Rico Nasty has built a career on exorcising her anger. Over just five short years, the intensity of her music has built from the sugar-trap taunts of “iCarly” and “Hey Arnold” to the seething attacks of “Countin’ Up” and “Smack a Bitch.” Rico’s debut LP, Nightmare Vacation, merges the aggression of both rap and punk, but it also finds Rico venturing into the shocking sweetness of hyperpop and unapologetic sensuality. When the 23-year-old sneers “Rico, talk your shit, bitch!” on “STFU,” it’s evident that the urge to gas herself up isn’t egomania but self-love.
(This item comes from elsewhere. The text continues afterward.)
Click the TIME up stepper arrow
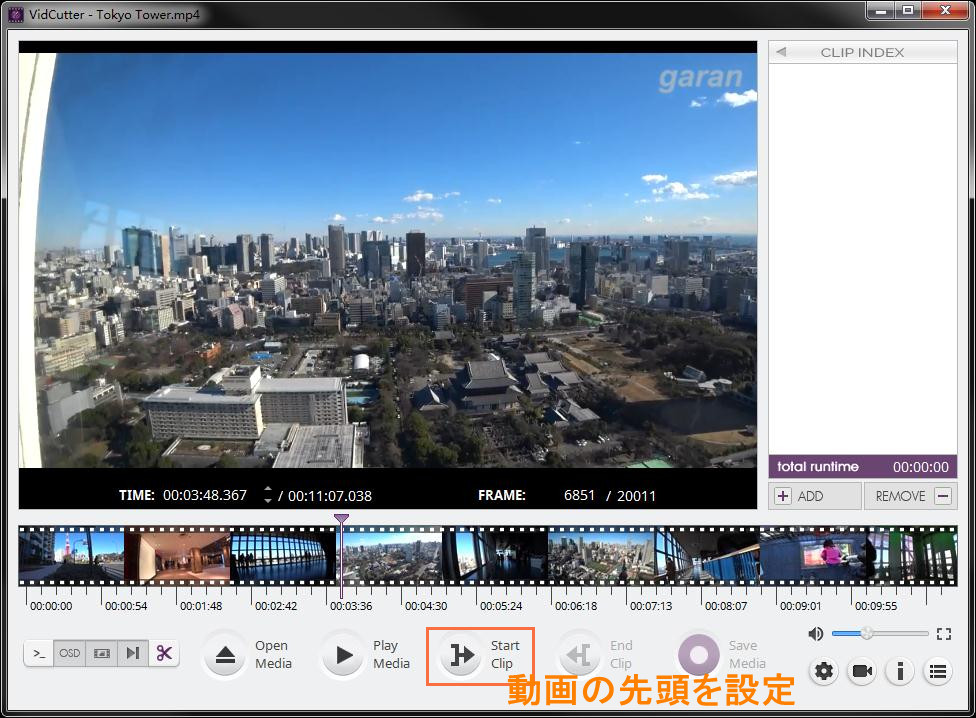click(x=268, y=487)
Armed with vitriolic ad-libs and beats as abrasive as sandpaper, Rico proves that her ear for off-kilter sound is keener than ever. The DMV rapper smartly recruits hyperpop auteurs 100 gecs, who drench her already ferocious bars with venom. On “Let It Out,” Rico screams her lungs out over what sounds like a garbage disposal. Like a funhouse mirror, these beats warp and stretch sound into unrecognizable forms, from a manic out-of-tune whistle on “OHFR?” to a demonic-sounding sitar on “Candy.” These tracks might overwhelm a less commanding rapper, but Rico presides over them like a mastermind.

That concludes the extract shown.